Noyer noir
Les sous-produits de la forêt, une richesse à exploiter
Gilles Théberge,
Président du Regroupement agroforestier centricois
gilles.theberge@ivic.qc.ca
La vertu est dans l’équilibre, disait Saint-Thomas d’Aquin. L’exploitation des produits forestiers non ligneux en harmonie avec l’industrie du bois est une bonne manière d’approcher la forêt d’une façon équilibrée. Qui doute encore du fait que protéger la biodiversité par une exploitation mesurée des ressources de la forêt nous rapproche d’un point d’équilibre nécessaire pour que se maintienne sa santé, gage de sa pérennité?
Quant on parle de produits forestiers non ligneux (PFNL), on évoque le plus souvent des plantes médicinales et différents suppléments alimentaires. L’exemple le plus connu est celui de la culture du ginseng en érablière.

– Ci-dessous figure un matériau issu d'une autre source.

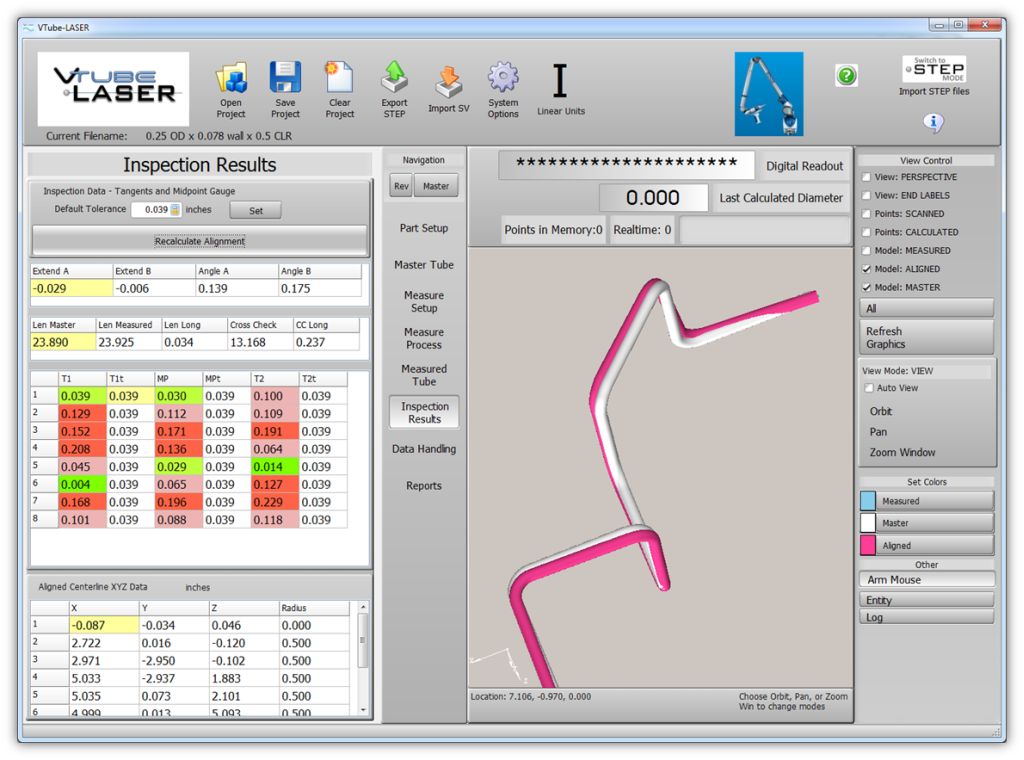Open the Reports navigation item
Image resolution: width=1024 pixels, height=760 pixels.
[x=424, y=486]
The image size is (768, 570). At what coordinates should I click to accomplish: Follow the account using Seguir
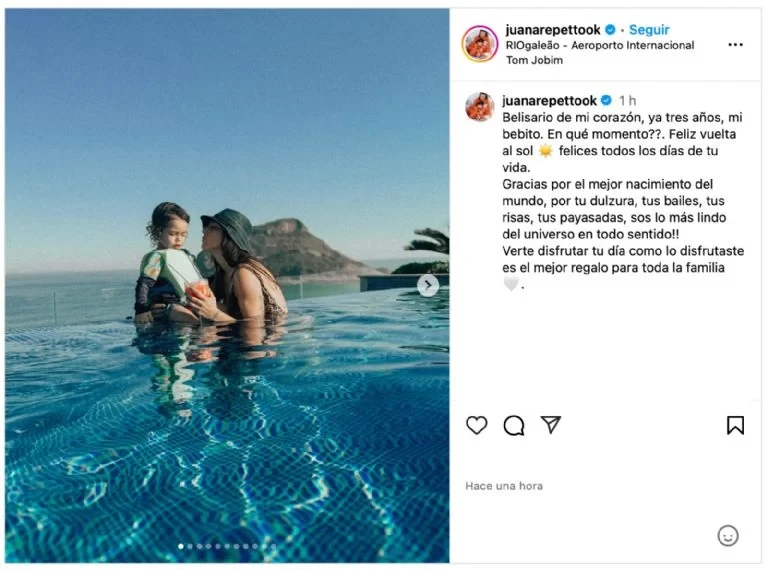tap(649, 30)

Présentement, d’autres cultures deviennent populaires telles celles de la sanguinaire, de l’hydraste, de l’azaret et d’autres.
Si l’on en croit les experts et les chercheurs qui se penchent sur le sujet depuis quelques années, l’avenir des PFNL est prometteur. Leur place en pharmaceutique et en cosmétoceutique est relativement importante. Par rapport à la nutraceutique, leur situation est déjà appréciable. En horticulture ornementale ou environnementale la demande est en plein essor. En outre, on voit poindre à l’horizon une certaine demande de l’industrie alimentaire pour des plantes comestibles, notamment les champignons dont le potentiel est largement méconnu. Ce n’est que la pointe de l’iceberg, considérant les mille autres possibilités qu’il nous reste à découvrir.

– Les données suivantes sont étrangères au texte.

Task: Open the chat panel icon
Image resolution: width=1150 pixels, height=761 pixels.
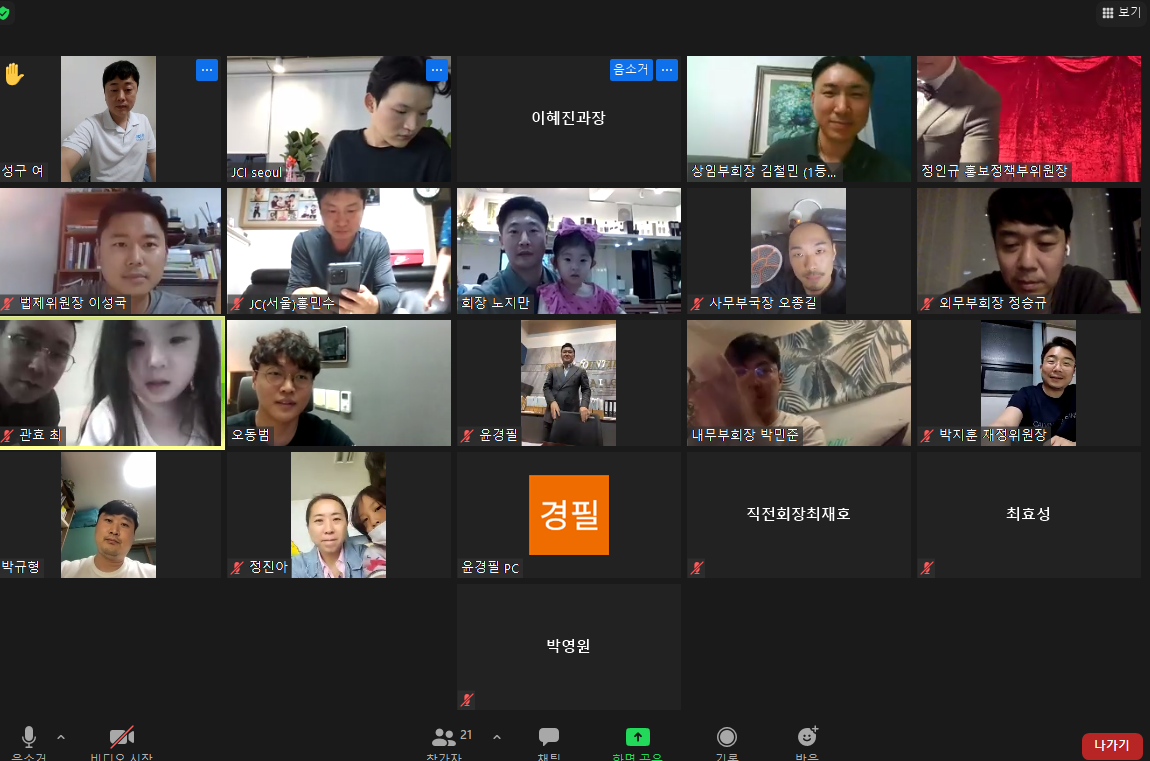Action: [549, 737]
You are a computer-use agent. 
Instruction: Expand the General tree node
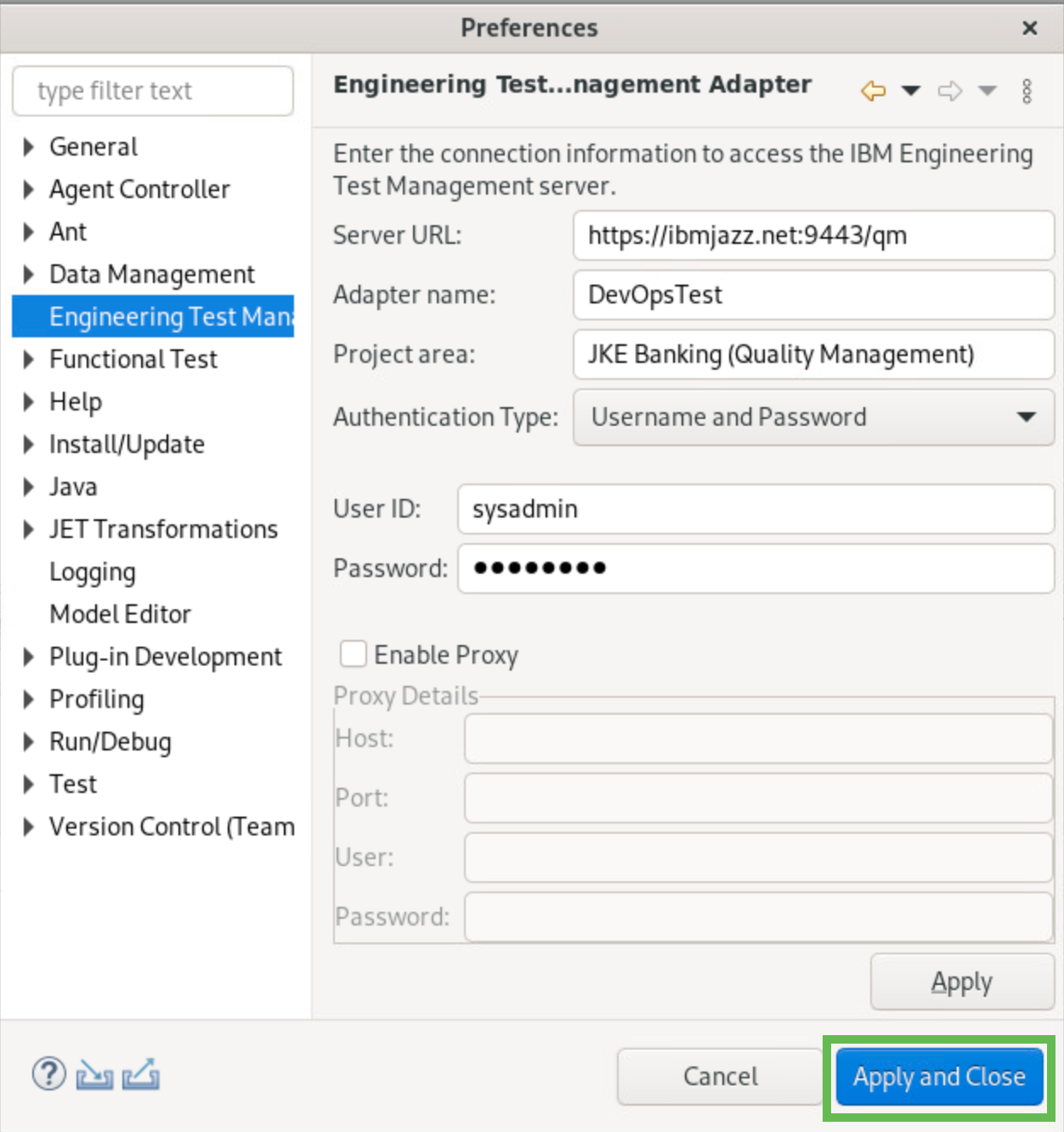click(x=29, y=147)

Mais puisque nous voulons illustrer le rapport entre la forêt et les PFNL, prenons un exemple parfaitement forestier : le noyer noir. On s’entend pour dire qu’il s’agit là d’un arbre possédant une grande valeur économique. Destiné à l’ébénisterie fine, le noyer noir peut croître dans la plupart des forêts de la région Centre-du-Québec.
Cet arbre a une espérance de vie normale de près de 250 ans. Mais pour les fins de l’exploitation forestière, le moment jugé le plus propice pour l’abattre se situe autour de quatre-vingts ans. Évidemment, si l‘on reste le nez collé sur l’arbre, il est acquis que l’on ne verra pas ce qu’il y a au-delà. Et donc ainsi, planter de telles essences relève de la folie, ou d’un altruisme indéfinissable.
Il y a pourtant une autre façon de voir les choses. Selon l’ingénieur forestier Patrick Lupien , sa croissance en hauteur peut atteindre de 90 à 120 centimètres par année. À vingt ans, il atteint quinze à vingt mètres de hauteur et un diamètre de 15 à 25 centimètres, ce qui est déjà pas mal et confère, au demeurant, une valeur ajoutée appréciable au fond de terre.
À partir de dix à douze ans, l’arbre commencera à donner des noix. Ces noix sont comestibles et leur goût approche celui de la noix de Grenoble. Si ces fruits serviront surtout à la dégustation, il y a encore plus. On peut tirer de l’huile des noix, tandis que leur brou sera employé dans la fabrication des teintures et que leur coquille sera intégrée à la fabrication d’abrasif notamment. Voilà un exemple patent de ce qu’est un PFNL dont l’exploitation est nettement un usage complémentaire de la forêt, entre industrie des PFNL et industrie forestière.